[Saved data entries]
----------

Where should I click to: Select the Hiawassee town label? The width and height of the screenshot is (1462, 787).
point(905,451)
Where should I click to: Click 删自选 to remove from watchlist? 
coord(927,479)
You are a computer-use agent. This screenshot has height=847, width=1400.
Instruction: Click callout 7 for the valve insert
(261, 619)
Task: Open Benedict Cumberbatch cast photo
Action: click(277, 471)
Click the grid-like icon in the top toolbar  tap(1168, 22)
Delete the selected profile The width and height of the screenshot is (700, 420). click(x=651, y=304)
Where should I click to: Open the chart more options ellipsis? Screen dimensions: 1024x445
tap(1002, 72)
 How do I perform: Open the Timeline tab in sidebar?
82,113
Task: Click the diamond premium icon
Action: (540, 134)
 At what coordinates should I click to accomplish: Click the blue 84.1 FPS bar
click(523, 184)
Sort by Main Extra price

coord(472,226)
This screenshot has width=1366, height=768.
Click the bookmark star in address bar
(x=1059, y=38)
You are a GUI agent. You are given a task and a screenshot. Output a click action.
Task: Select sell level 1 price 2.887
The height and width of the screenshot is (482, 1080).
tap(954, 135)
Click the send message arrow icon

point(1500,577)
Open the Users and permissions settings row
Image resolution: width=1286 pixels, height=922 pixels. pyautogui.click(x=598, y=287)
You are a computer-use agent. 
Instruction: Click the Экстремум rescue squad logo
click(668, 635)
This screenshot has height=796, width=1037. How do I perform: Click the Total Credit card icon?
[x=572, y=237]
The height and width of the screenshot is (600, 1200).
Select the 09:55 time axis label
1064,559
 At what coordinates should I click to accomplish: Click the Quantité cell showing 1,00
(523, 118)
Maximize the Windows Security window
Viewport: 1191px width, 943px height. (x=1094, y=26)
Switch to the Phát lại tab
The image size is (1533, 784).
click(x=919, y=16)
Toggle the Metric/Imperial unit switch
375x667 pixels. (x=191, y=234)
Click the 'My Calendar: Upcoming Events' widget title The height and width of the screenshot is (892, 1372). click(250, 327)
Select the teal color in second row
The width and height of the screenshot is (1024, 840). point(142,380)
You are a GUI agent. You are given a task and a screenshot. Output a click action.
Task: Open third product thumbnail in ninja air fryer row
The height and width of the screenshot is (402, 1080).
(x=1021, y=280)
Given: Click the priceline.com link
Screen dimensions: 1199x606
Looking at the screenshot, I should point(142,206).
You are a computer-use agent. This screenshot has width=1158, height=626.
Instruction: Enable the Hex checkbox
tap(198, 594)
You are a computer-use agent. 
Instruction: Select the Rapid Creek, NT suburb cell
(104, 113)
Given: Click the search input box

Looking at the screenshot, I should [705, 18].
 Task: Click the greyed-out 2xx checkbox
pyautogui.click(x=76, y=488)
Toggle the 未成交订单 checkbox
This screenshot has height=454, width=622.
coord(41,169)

----------

ACTIVITY: The reply should consist solely of the lines above from the one that has "This screenshot has height=796, width=1037." through the one that has "Click the 'My", reproduced exactly.

EXERCISE ANSWER:
This screenshot has height=796, width=1037. How do I perform: Click the Total Credit card icon?
[x=572, y=237]
The height and width of the screenshot is (600, 1200).
Select the 09:55 time axis label
1064,559
 At what coordinates should I click to accomplish: Click the Quantité cell showing 1,00
(523, 118)
Maximize the Windows Security window
Viewport: 1191px width, 943px height. (x=1094, y=26)
Switch to the Phát lại tab
The image size is (1533, 784).
click(x=919, y=16)
Toggle the Metric/Imperial unit switch
375x667 pixels. (x=191, y=234)
Click the 'My Calendar: Upcoming Events' widget title The height and width of the screenshot is (892, 1372). click(250, 327)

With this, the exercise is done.